Romania's next revolution

Mark Percival

"The only solution, another revolution," was a favourite slogan in the early 1990s among civic activists bitterly disappointed that Romania's post Ceausescu leadership of former communists were making a mockery of the ideals of those who died for freedom in December 1989. The flourishing of corruption in the last sixteen years, under a political and economic elite with strong roots in Romania's communist past has only served to prove correct the sentiments of those who believed that fundamental change to the power structure had yet to take place. Immediately after December 1989, the communist era hierarchy essentially consolidated its power, quickly eliminating those arguing for real democratic change, by marginalising genuine dissidents in the National Salvation Front as early as January 1990, and then through the brutal suppression of the University Square demonstrations in June of the same year.

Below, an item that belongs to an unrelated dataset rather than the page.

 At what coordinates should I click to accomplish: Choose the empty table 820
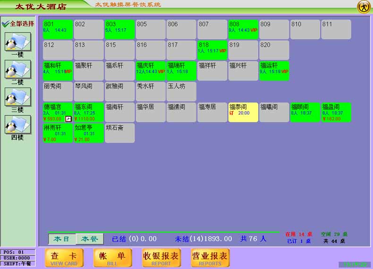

Mechanisms of control became far more subtle. Romania's new leadership recognised that it was counter productive to prevent citizens from leaving the country, and thereby incurring international criticism. It was far better from their point of view to let people go, especially since a high proportion of those who left were well educated people who could cause trouble for the regime by staying. A large wave of emigration by intellectuals took place in the aftermath of the suppression of the University Square protests. The media was no longer controlled directly through censorship, but by financial pressure through the granting or withholding of government advertising, as well as numerous other mechanisms.

At the same time, media ownership was dominated by Romania's new economic elite, which had made its wealth through connections with the hierarchy of the former regime, and who had little interest in promoting freedom of the press, but rather in using the media as a tool to promote their business interests. Individual journalists were controlled by financial pressures or incentives, which reward the less scrupulous and severely discriminate against those with real ethics. In recent years, the control exerted by Romania's post-communist economic elite and their networks of patronage in which mediocrities are placed in positions of authority due the compromises they make has if anything appeared to have been strengthened. The wealthy have in many cases multiplied their fortunes, while the rising cost of living has placed increased pressure on many decent citizens who refuse to engage in corrupt practices.

Yet at the same time, and in spite of a general context dominated by the banal, Romania has seen the emergence of a strong new intellectual elite, increasingly in contact with the outside world, fluent in foreign languages and with high standards of professionalism and dedication. Inevitably this new elite expects authority to be based on merit and reacts strongly against mediocrity. This elite can be found in multinational companies, but also increasingly in the media, NGOs and in the arts, where Romania excels internationally in spite of corruption in state funding, which has discriminated against new talent. At present, the economic power of Romania's new intellectual elite compared to the old guard is weak, but over time this will change, particularly as more foreign investment focused on long term development enters the country. Romania's new intellectual elite is increasingly tired of corrupt politicians, of a judiciary which serves interest groups rather than the principle of equality before the law, of a dysfunctional health system, of Kafkaesque public administration, of media outlets which represent interest groups, and of poor and costly services even in the private sector. This new elite will press for change, taking up the call for "a new revolution" which this time will be not be fought by street protests, but by other means such as through NGOs or the formation of new, genuinely representative trade unions. Faced with well organized groups of citizens demanding a society based on the rule of law, ethical standards in public and private life, and a hierarchy based on merit rather than mediocrity, the old structures will inevitably start to crumble, and justice will take its course.